Here's my question: You're sitting on KK. What's the probability that someone at a table of n (remaining) players has AA? I want to leave n up to 8 flexible because, depending on position, reads, etc., there are various players you can exclude even at full table (obviously the folds).

Here's my thinking: If there's only one player, it's easy, just 12/(50*49) = 0.5% = 1/204.2

Now, for 8 players, I don't see an easy way to do this by the old "one minus" method. But it seems to me that it should look something like this:

The probability of the first player having AA is just the result we just saw.

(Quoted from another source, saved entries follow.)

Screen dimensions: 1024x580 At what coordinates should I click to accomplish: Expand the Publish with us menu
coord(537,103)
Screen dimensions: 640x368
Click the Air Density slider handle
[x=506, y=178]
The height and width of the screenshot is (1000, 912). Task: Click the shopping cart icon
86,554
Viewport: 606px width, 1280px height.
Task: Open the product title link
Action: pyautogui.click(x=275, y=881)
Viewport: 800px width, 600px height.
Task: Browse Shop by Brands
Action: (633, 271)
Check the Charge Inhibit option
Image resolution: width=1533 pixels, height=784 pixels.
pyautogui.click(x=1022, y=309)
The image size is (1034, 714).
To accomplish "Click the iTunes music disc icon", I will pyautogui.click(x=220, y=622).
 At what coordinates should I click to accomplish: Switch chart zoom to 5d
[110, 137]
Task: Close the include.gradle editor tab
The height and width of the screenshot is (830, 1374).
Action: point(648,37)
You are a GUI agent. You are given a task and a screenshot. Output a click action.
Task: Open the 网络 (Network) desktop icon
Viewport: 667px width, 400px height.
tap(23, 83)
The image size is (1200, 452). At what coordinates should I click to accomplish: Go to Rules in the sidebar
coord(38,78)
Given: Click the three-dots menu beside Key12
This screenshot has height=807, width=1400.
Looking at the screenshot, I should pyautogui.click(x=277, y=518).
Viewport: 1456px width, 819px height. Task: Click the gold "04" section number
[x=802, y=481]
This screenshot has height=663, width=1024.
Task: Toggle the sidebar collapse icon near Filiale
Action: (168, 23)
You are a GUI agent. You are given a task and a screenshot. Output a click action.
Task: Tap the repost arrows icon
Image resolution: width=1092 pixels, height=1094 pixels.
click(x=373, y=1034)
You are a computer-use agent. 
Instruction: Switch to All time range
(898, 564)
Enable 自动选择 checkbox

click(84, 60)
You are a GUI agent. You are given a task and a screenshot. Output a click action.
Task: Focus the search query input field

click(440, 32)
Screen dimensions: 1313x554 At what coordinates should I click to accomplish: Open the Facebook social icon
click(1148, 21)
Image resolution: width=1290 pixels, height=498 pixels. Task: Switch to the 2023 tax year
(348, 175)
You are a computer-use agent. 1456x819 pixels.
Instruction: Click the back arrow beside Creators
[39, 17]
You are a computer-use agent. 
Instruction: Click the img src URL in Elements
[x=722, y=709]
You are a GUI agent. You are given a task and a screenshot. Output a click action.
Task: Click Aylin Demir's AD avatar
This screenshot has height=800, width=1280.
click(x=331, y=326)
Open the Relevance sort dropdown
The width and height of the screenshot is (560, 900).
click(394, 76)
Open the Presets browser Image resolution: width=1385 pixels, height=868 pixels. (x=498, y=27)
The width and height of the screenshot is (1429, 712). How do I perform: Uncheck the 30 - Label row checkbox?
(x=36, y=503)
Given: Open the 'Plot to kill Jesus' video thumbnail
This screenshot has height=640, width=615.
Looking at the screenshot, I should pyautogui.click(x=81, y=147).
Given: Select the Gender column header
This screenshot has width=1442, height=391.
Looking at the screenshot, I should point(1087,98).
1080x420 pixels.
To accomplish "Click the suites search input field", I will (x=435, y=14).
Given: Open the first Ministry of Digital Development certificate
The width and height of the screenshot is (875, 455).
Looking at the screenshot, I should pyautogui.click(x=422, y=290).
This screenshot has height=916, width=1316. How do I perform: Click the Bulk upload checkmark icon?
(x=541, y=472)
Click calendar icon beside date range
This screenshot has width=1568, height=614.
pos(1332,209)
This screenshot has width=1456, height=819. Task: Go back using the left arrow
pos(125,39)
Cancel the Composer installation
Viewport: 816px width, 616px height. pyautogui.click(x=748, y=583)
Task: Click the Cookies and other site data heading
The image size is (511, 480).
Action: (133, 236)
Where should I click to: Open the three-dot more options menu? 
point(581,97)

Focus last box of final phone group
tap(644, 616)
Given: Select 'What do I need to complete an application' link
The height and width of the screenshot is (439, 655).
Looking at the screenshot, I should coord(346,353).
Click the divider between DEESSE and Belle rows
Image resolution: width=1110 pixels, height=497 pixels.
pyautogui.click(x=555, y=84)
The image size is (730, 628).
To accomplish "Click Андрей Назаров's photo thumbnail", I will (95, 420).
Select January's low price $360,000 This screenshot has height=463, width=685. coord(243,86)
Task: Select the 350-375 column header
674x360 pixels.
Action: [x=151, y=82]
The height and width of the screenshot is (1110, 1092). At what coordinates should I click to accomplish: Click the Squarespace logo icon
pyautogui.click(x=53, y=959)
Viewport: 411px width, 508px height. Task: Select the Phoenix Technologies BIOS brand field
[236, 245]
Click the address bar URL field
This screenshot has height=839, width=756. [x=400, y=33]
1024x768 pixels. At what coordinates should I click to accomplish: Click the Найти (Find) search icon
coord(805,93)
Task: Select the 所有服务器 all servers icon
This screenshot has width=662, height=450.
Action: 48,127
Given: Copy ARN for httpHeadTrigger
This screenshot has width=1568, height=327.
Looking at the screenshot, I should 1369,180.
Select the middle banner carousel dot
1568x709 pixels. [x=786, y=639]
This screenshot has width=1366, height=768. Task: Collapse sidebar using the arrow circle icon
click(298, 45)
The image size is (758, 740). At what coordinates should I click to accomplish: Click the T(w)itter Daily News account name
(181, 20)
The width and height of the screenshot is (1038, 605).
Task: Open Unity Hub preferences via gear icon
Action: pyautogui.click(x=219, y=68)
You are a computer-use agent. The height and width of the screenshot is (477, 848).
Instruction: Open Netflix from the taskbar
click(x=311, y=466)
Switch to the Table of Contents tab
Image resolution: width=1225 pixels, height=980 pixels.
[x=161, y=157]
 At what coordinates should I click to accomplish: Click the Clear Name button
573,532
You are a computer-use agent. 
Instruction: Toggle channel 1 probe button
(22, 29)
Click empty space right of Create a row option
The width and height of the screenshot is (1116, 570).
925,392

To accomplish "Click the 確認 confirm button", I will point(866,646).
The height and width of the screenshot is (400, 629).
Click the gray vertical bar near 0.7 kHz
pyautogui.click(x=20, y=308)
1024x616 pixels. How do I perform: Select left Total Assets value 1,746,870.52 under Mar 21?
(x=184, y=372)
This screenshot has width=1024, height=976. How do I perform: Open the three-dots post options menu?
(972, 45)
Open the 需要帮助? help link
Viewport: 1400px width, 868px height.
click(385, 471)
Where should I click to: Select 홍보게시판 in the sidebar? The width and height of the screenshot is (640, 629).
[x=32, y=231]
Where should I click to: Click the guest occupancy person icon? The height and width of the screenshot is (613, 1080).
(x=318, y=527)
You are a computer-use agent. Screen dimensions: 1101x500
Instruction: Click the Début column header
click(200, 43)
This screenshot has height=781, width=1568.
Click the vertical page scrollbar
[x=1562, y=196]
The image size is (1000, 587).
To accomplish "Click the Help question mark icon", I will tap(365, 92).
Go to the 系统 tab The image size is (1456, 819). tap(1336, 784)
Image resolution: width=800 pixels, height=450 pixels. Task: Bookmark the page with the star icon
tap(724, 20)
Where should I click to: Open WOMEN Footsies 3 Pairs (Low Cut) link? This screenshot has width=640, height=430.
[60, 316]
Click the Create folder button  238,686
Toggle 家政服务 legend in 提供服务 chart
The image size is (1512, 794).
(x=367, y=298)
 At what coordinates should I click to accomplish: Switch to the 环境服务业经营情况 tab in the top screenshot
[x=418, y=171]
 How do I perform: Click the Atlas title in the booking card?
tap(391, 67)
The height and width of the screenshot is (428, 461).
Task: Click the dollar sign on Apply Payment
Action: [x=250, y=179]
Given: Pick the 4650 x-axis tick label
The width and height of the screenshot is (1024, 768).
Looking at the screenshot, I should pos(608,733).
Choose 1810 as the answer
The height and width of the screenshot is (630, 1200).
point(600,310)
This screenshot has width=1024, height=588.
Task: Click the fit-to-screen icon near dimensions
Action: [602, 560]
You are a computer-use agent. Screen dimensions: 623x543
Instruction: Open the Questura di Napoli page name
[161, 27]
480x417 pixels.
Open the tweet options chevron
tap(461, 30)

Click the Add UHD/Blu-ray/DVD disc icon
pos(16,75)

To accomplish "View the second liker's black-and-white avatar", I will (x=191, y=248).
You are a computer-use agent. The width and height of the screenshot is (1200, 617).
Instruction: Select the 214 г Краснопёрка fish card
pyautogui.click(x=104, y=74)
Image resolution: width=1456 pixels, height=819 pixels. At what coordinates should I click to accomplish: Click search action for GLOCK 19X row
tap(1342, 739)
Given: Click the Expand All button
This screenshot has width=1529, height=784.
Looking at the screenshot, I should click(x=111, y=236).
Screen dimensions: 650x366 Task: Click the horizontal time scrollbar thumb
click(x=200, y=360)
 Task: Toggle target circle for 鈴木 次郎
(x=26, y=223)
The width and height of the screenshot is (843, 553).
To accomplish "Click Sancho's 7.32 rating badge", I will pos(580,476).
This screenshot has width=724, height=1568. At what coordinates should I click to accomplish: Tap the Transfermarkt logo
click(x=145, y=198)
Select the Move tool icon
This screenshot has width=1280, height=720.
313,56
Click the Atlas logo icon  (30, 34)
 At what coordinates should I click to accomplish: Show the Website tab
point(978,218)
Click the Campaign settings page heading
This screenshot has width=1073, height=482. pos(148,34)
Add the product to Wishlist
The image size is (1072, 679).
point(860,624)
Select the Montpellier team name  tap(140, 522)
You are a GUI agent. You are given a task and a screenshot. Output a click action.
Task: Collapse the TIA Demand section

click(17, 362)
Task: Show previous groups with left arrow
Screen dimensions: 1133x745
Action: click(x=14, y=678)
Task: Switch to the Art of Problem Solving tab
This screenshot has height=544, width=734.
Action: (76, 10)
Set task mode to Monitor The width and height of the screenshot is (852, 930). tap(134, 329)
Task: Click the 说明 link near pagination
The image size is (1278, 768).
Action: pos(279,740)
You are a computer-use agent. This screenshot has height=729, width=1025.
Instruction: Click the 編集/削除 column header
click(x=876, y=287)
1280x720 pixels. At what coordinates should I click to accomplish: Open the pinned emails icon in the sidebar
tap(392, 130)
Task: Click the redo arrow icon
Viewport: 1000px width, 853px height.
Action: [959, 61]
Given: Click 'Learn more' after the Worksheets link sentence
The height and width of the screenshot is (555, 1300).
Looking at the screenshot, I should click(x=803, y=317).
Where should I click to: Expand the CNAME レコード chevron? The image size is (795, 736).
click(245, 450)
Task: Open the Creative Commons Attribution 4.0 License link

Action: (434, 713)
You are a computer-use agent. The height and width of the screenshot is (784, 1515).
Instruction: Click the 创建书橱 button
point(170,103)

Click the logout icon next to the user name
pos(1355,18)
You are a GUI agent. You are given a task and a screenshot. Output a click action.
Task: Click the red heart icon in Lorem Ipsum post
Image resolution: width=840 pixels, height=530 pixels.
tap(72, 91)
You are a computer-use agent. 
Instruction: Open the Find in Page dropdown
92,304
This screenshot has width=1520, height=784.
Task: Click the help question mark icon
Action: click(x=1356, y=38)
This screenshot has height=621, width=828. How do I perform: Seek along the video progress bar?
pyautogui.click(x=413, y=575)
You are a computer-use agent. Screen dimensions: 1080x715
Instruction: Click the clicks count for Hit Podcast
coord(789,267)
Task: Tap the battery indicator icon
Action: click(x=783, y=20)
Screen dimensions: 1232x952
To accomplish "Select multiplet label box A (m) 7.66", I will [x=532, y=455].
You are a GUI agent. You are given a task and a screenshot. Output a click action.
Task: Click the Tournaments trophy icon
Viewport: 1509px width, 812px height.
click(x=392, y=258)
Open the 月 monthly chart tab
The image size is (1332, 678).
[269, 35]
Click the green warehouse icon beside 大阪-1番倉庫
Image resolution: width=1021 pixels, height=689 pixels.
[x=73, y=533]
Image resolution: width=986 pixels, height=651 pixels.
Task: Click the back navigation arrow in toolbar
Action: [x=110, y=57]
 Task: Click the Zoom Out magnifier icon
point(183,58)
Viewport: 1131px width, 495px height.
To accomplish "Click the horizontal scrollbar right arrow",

Similarly for all 8. So, you could just multiply by 8. But, if you do that, you've counted some situations twice, namely those where 2 players at the table have AA. So, I'll now just call p the probability that a given player has AA on random hands for everyone except me (I have KK).

Now, there are (counting here ordered hands), there are 4! different ways for 2 players to get AA. So, the probability of that happening for 2 GIVEN players is 4!/(50*49*48*47).

And, among n players, there are n!/[(n-2)!*2] permutations of 2 players.

So, for n players, I come up with the following formula:

n*p - {(n!/[(n-2)!*2])*[4!/(50*49*48*47)]}

This yields the following percentages:

8 players: 3.9% = 1/25.6
7 players: 3.4% = 1/29.2
6 players: 2.9% = 1/34.1
5 players: 2.4% = 1/40.9
4 players: 2.0% = 1/51.1
3 players: 1.5% = 1/68.1
2 players: 1.0% = 1/102.1
1 player: 0.5% = 1/204.2

I feel sure this is roughly right, but I'm not completely confident that my method is 100% clean here...

I'm sure you'll find what you are looking for here :
http://www.math.sfu.ca/~alspach/comp35/
it seems a little bit more complicate

I think your numbers are off slightly but close enough to get a general view.